Someone was interviewing you and they asked, "What was your will for staying alive?" You responded that you "kept clean." What was your reason?

Good question. I happen to believe very strongly in hygiene which I learned from my mother. She was very clean, I mean "household-wise" scrubbing all of the time and washing all of the time. When I got to Auschwitz somebody said to me, the same friend, he said, "Don't drink the water, the water has typhoid in it." So, what do you do? So he said, "Pick up a pebble," there was a pebble in the street, a little stone pebble. I picked up that pebble, I wiped it and I put it in my mouth. I had it all the way through the camps and that created enough saliva that I didn't get dehydrated. But we never drank the water there was an enormous amount of typhoid. The other thing, which was very prevalent, that's why a lot of people died, too, because of the type of food we got and the water we drank, diarrhea was a big killer.

Required tasks:
[A] According to the interview excerpt, why did the speaker keep a pebble in the mouth while in the camps? Answer in one to three sentences.
[B] Carry the interview excerpt forward from its last sentence.

Stored records

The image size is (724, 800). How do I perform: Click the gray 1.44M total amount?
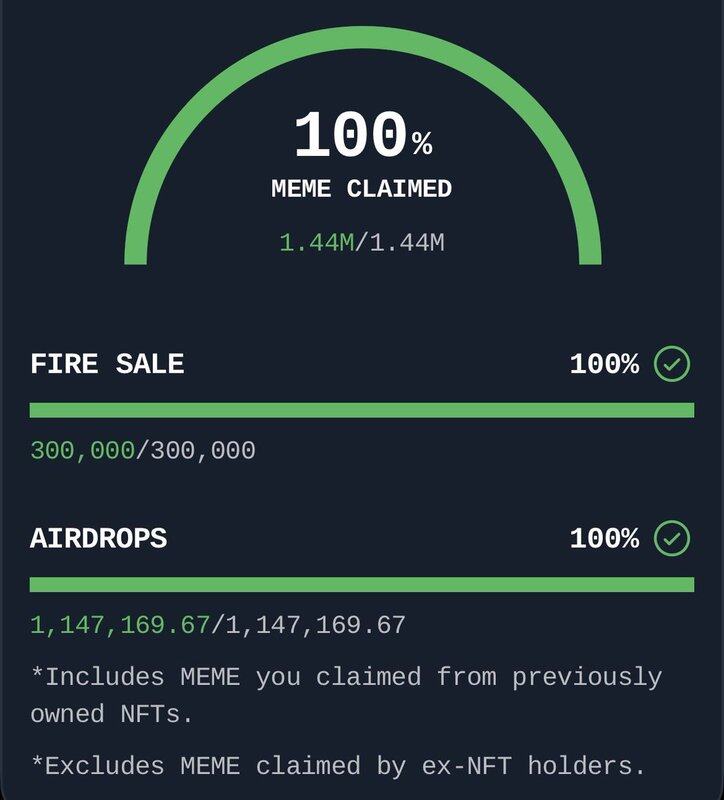[x=407, y=242]
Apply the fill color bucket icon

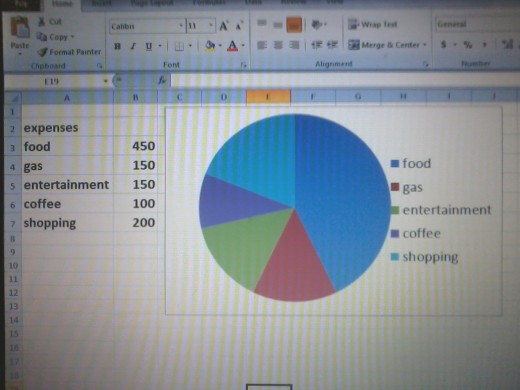[x=210, y=46]
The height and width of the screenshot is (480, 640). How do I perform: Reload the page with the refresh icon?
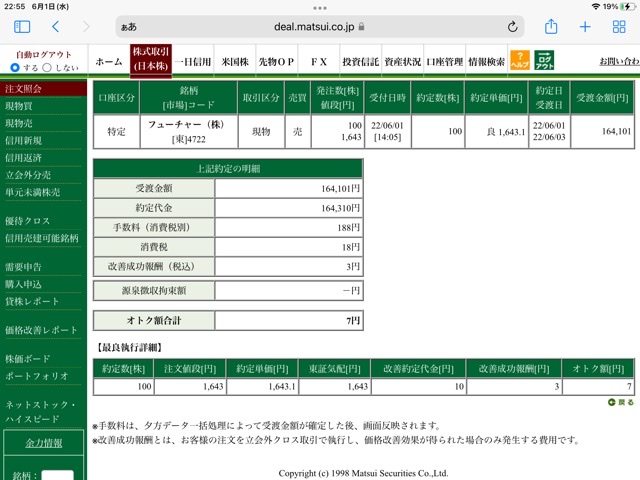click(x=513, y=27)
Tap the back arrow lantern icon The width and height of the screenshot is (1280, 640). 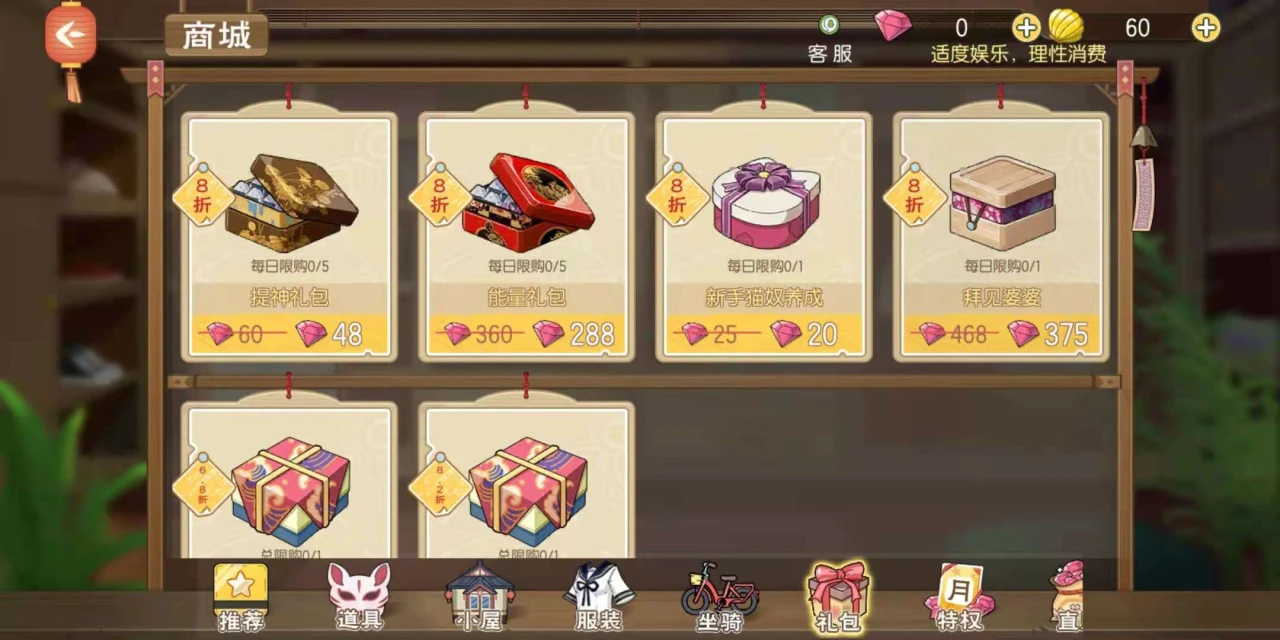coord(70,38)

Results for the exercise:
[A] The speaker had been warned not to drink the water because it carried typhoid. Keeping the pebble in the mouth produced enough saliva that the speaker did not become dehydrated.

[B]
[...]

The other thing that saved me, probably - there was - the water had typhoid in it. We knew that. By having that you also got immediately - and it happened a lot - a lot of people had diarrhea. My friend - the one I mentioned, the magician again - he had some experience, and he said, "Don't drink the water." What do you do? Cause you need [water]. He said, "Pick up a pebble." I picked up a pebble off the street, a little stone. I had that stone for three years. I had it in my mouth, all day long. It activated my saliva gland. He taught me that. That's why I never got that thirsty. That helps. Why do you think you guys take to chewing gum, right? What's the reason you take chewing gum? To activate your saliva gland, but they don't tell you that. They tell you it tastes good. It's because you activate your saliva gland. It's probably healthy. I don't like chewing gum, it's personal, I don't know, it doesn't mean anything to me. But young people, you see it more than older people. That pebble saved my life, I believe, because I didn't drink the water. If you drank the water you got typhoid and there was lots and lots of typhoid. Hygiene. I feel very strong about that.

Did you keep the pebble?

No, I lost it. When the war was over, we were liberated, I wanted to get rid of everything that reminded me of it. No. I wish I had. I thought about it. I wished I kept that pebble. It was a little stone and it worked. Others did too, I wasn't the only one. But not everybody did, apparently.